ACM European Enhanced Inc.Fund PLC
22 August 2005
ACM EUROPEAN ENHANCED INCOME FUND PLC
ANNUAL GENERAL MEETING
22 AUGUST 2005
Background
The Board announced on 29 July 2005 that, conditional on regulatory approval, it
intended to propose, in lieu of the Continuation Resolution, a scheme of
reconstruction offering Shareholders an opportunity to realise their investment
for cash and/or continue their investment through a roll-over option into a UK
investment trust, New City High Yield Trust plc.
Unfortunately the Board has subsequently been notified by the Financial
Regulator in Ireland that it will not authorise the Scheme, which it categorises
as an amalgamation, as the Financial Regulator only permits retail funds, such
as the Company, to amalgamate with other collective investment schemes that are
authorised and supervised by a relevant competent authority as determined by the
Financial Regulator. New City which, in common with all UK investment trusts, is
subject to the regulatory obligations resulting from its admission to listing by
the UK's Financial Services Authority, is deemed not to satisfy this
requirement. The Board appealed against this decision as New City, under the
FSA's listing regime for UK investment trusts, is subject to a similar level of
regulation as the Company. However, the Board is disappointed to have to
announce that this appeal has been rejected by the Financial Regulator and
therefore the Scheme cannot be implemented as was envisaged. The Board
reiterates that it believes that the Scheme would have been in the best
interests of Shareholders as a whole.
Proposals
Continuation Vote
The Board has today posted to Shareholders a circular and notice of meeting
convening the AGM for 15 September 2005. At the AGM the Board will propose, in
addition to the ordinary business, the Continuation Resolution as an item of
special business.
Given the requirement of holders of a significant proportion of the Shares to
realise their investment, and the fact that the Company's size would be
significantly reduced as a result, the Board, which has been advised by
Winterflood Securities, does not consider a continuation of the Company for a
further period of approximately five years to be in the best interests of the
Company and of Shareholders as a whole and, therefore, recommends that
Shareholders vote against the Continuation Resolution.
Potential Redemption of Shares
The Articles contemplate that if the Continuation Resolution fails an
extraordinary general meeting of the Company will be convened within four months
of the AGM at which a resolution to wind up the Company voluntarily would be put
to the Shareholders.
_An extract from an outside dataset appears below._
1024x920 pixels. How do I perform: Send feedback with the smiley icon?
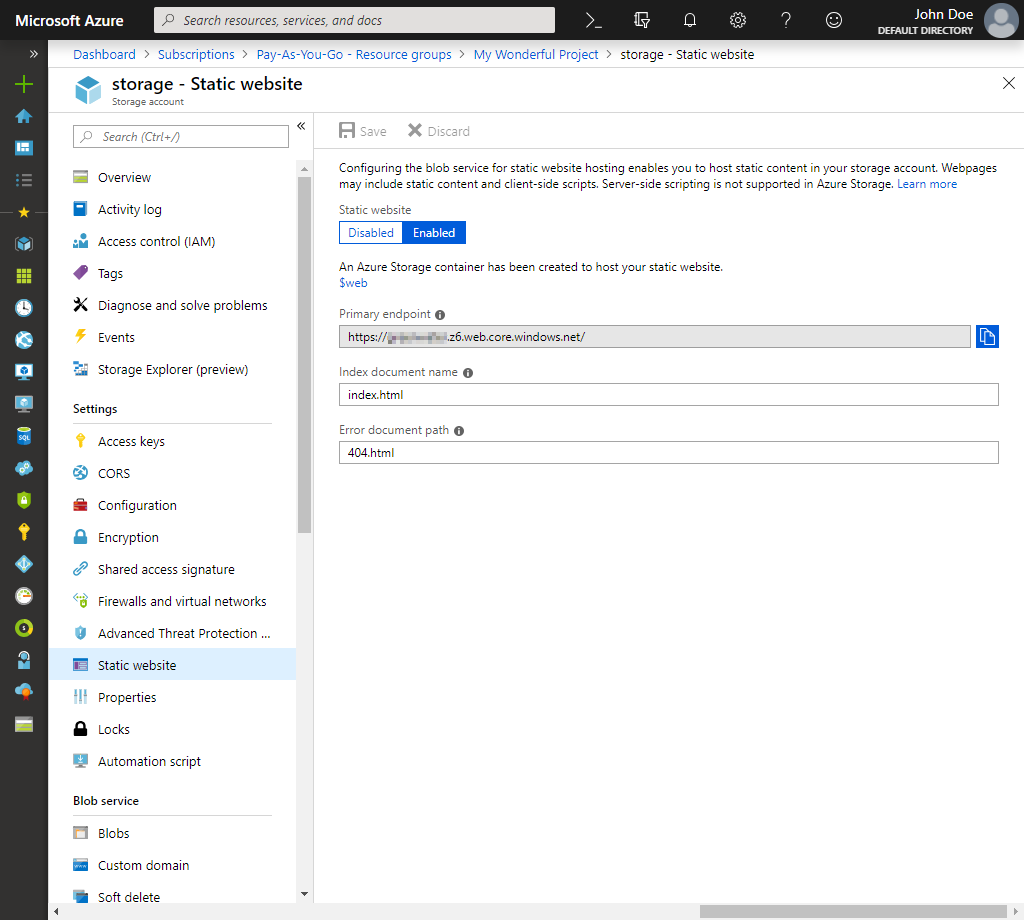coord(833,20)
The Board intends to convene the EGM by the middle of
October 2005 to address the closure of the Company. The Board has been advised
that the appointment of a liquidator in these circumstances would be costly and
may involve a delay in returning funds to Shareholders and that the more
expeditious process for returning Shareholders' funds is for the Company to
effect a total redemption of its Shares; for application to be made to the
Financial Regulator to revoke the authorisation of the Company; and then for
application to be made to the Companies Registration Office in Ireland for the
striking off of the Company. On the total redemption of the Shares the Company
shall pay to Shareholders the prevailing net asset value per Share after
accounting for the costs of the share redemption, including portfolio
realisation costs.
To implement such a total redemption of Shares the Articles will need to be
amended as currently there is no provision in the Articles for redemption
generally. This amendment to the Articles will require Shareholders' approval at
the EGM. The amendment to the Articles is conditional on the approval of the
Financial Regulator which the Board expects to be forthcoming and the Board
would expect to implement the redemption of Shares shortly after the EGM.
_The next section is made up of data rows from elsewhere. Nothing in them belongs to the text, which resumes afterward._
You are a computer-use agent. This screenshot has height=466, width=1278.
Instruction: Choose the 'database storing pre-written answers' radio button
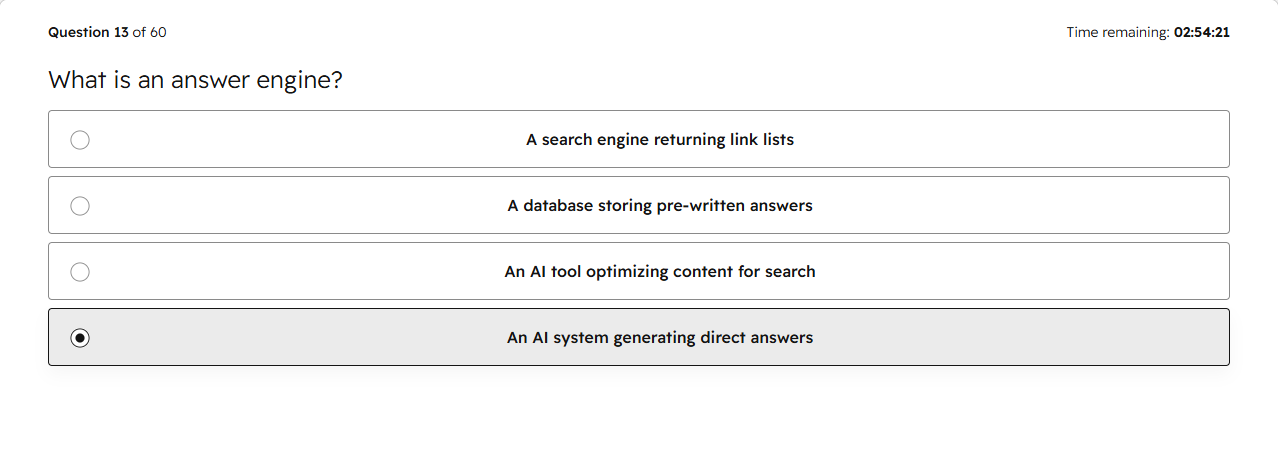coord(80,206)
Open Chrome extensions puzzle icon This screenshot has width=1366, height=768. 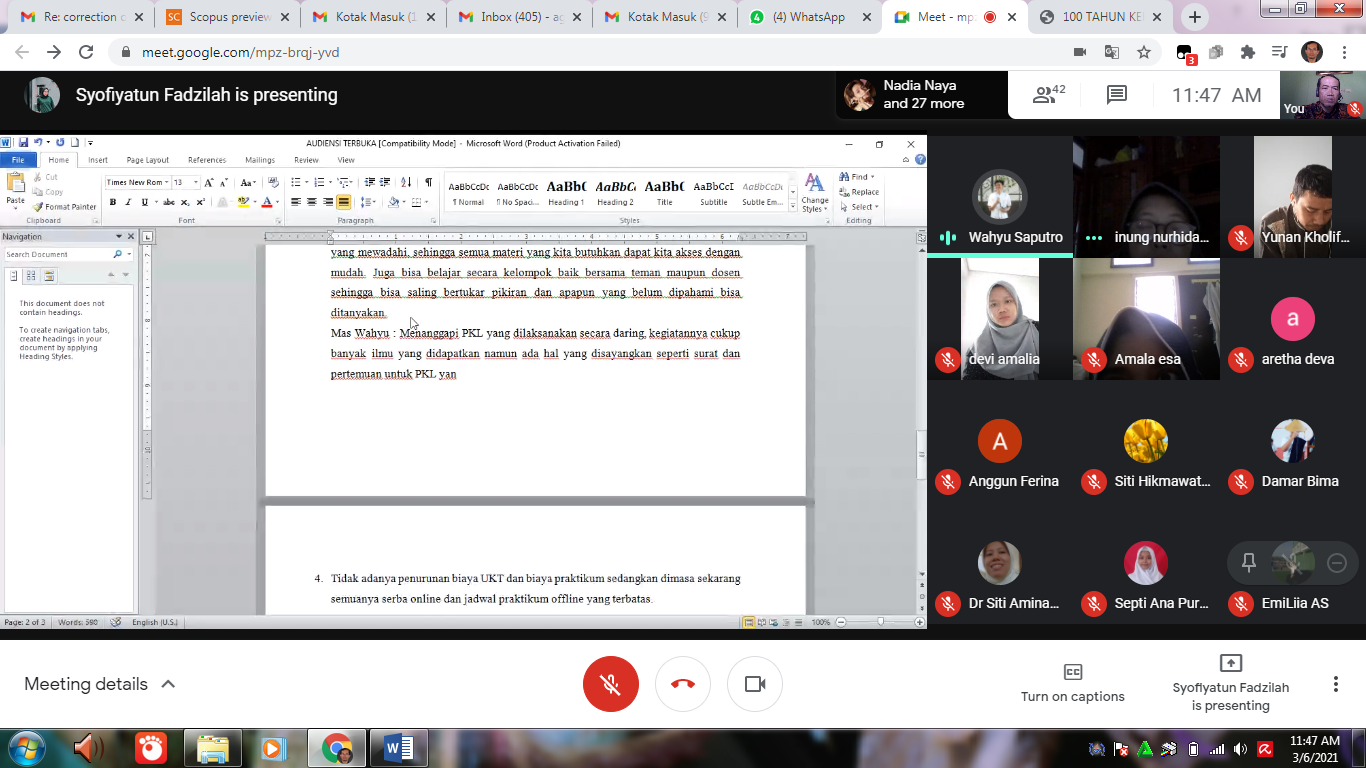click(1247, 52)
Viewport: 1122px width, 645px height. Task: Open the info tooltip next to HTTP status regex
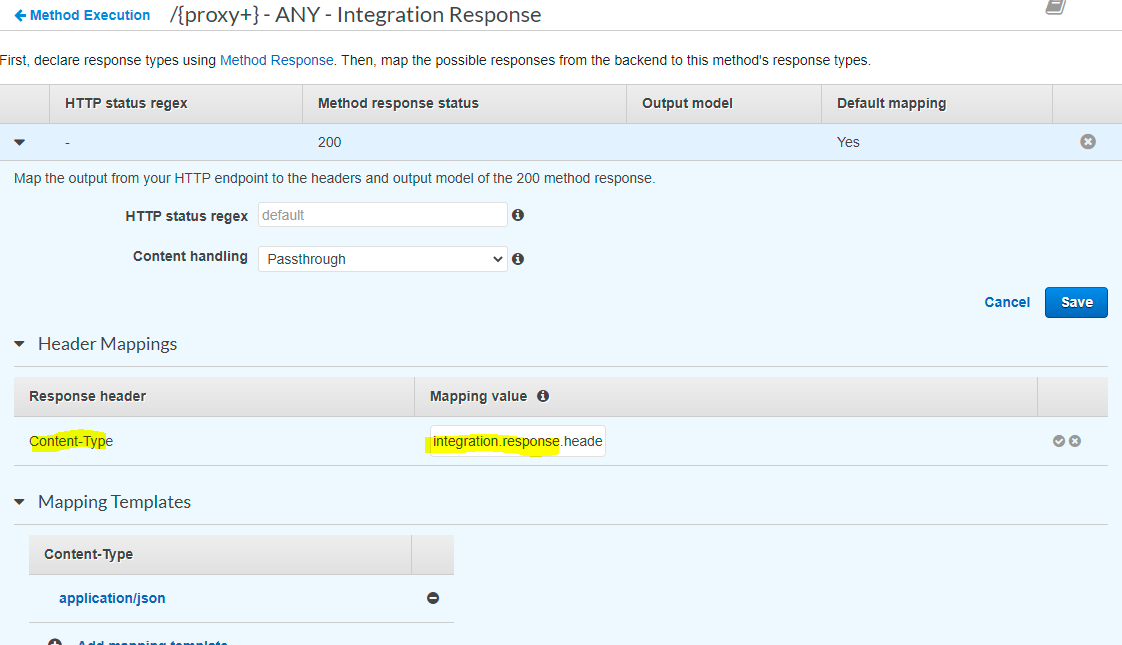518,214
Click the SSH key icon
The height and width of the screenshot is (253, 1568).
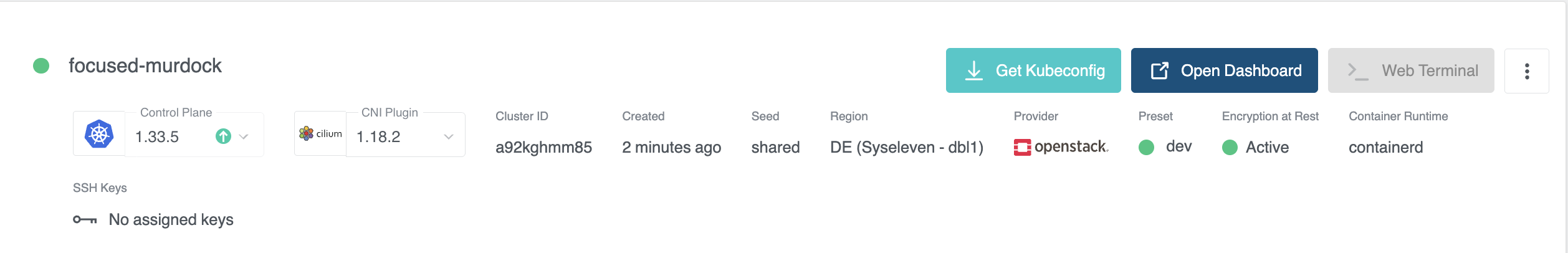(85, 219)
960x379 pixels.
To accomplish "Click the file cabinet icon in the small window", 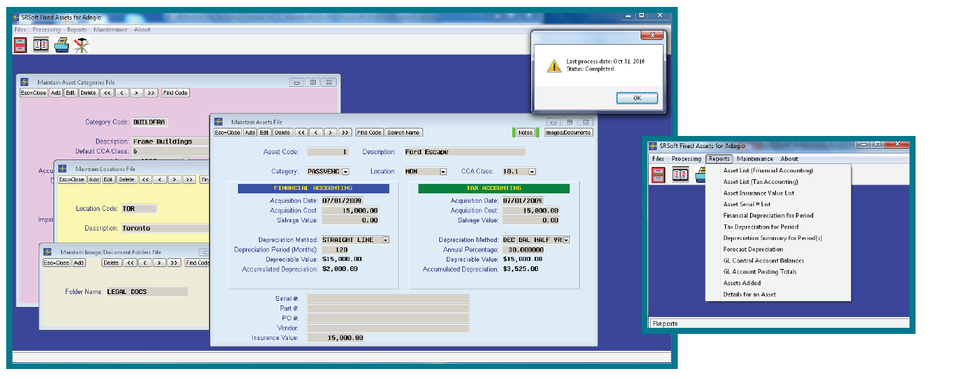I will 659,175.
Shareholders will be informed of the details of the redemption in a further
circular accompanying the documentation relating to the EGM, which is expected
to be posted shortly after the AGM.
The Board has notified New City of the Financial Regulator's ruling regarding
the Scheme. For non-retail Shareholders who wish to reinvest the cash proceeds
of the redemption of the Shares, New City has confirmed its intention to seek to
make available new shares representing up to 9.99 per cent. of its share capital
at a small premium to net asset value (subject to obtaining any necessary
approvals).
For further information please contact:
David Benda / Nathan Brown
Winterflood Securities, Corporate Stockbroker
Tel. 020 7621 5562 / 5572
Notes:
Winterflood Securities is acting for the Company and will not regard any persons
other than the Company as its customer or be responsible to anyone other than
the Company for providing the protections afforded to customers of Winterflood
Securities or for providing advice in relation to the contents of this
announcement or any matters referred to in this document.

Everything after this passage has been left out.